Inorder Tree Traversal without Recursion
In this post, we have seen in detail about the Inorder traversal and how it is implemented using recursion.
Here in this post, we will discuss methods to implement inorder traversal without using recursion.
Inorder Traversal using Stack:
As we already know, recursion can also be implemented using stack. Here also we can use a stack to perform inorder traversal of a Binary Tree.

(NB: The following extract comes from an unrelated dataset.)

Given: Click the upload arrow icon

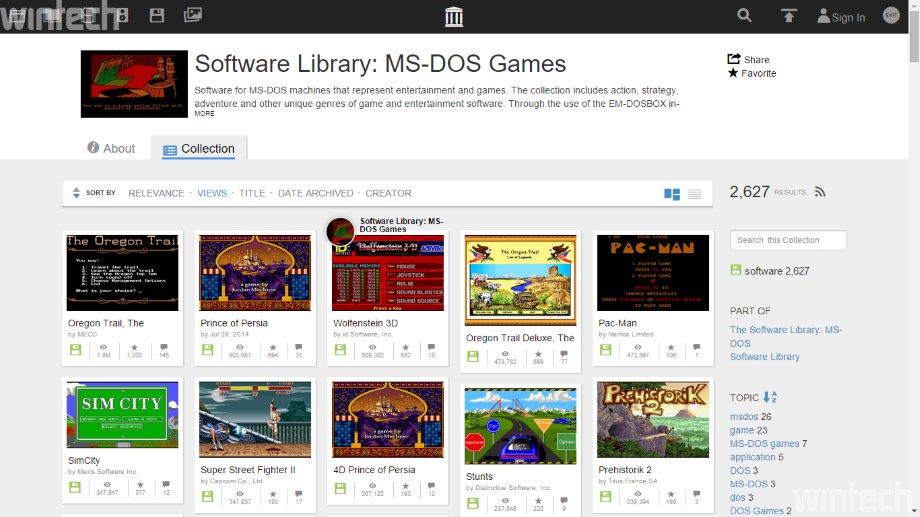Looking at the screenshot, I should 789,16.
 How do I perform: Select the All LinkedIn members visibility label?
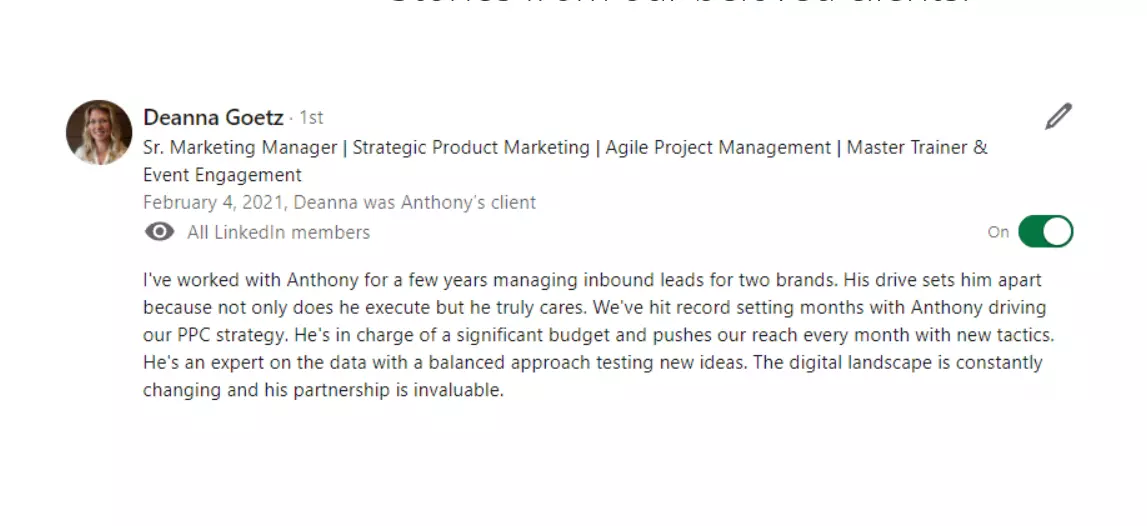click(278, 232)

Below is the algorithm for traversing a binary tree using stack.
- Create an empty stack (say S).
- Initialize the current node as root.
- Push the current node to S and set current = current->left until current is NULL
- If current is NULL and the stack is not empty then:
- Pop the top item from the stack.
- Print the popped item and set current = popped_item->right
- Go to step 3.
- If current is NULL and the stack is empty then we are done.
Illustration:
See the below illustration for a better understanding.
Let us consider the below tree for example
1
/ \
2 3
/ \
4 5Initially Creates an empty stack: S = NULL and set current as address of root: current -> 1
current = 1: Pushes the current node and set current = current->left until current is NULL:
- current -> 1, push 1: Stack S -> 1
- current -> 2, push 2: Stack S -> 2, 1
- current -> 4, push 4: Stack S -> 4, 2, 1
- current = NULL
Now Pop from S
- Pop 4: Stack S -> 2, 1. Print “4”.
- current = NULL /*right of 4 */ and go to step 3. Since current is NULL step 3 doesn’t do anything.

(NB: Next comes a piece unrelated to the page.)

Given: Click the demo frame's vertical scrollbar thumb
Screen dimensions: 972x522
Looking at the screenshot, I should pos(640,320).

Step 4 is repeated and pop again.
- Pop 2: Stack S -> 1. Print “2”.
- current -> 5 /*right of 2 */ and go to step 3
current = 5: Push 5 to stack and make current = current->left which is NULL
- Stack S -> 5, 1. current = NULL
Now pop from S
- Pop 5: Stack S -> 1. Print “5”.
- current = NULL /*right of 5 */ and go to step 3. Since current is NULL step 3 doesn’t do anything
Step 4 repeated again:
- Pop 1: Stack S -> NULL. Print “1”.
- current -> 3 /*right of 1 */
current = 3: Pushes 3 to stack and make current NULL
- Stack S -> 3
- current = NULL
Step 4 pops from S:
- Pop 3: Stack S -> NULL. Print “3”.
- current = NULL /*right of 3 */
Now the traversal is complete as the stack has become empty.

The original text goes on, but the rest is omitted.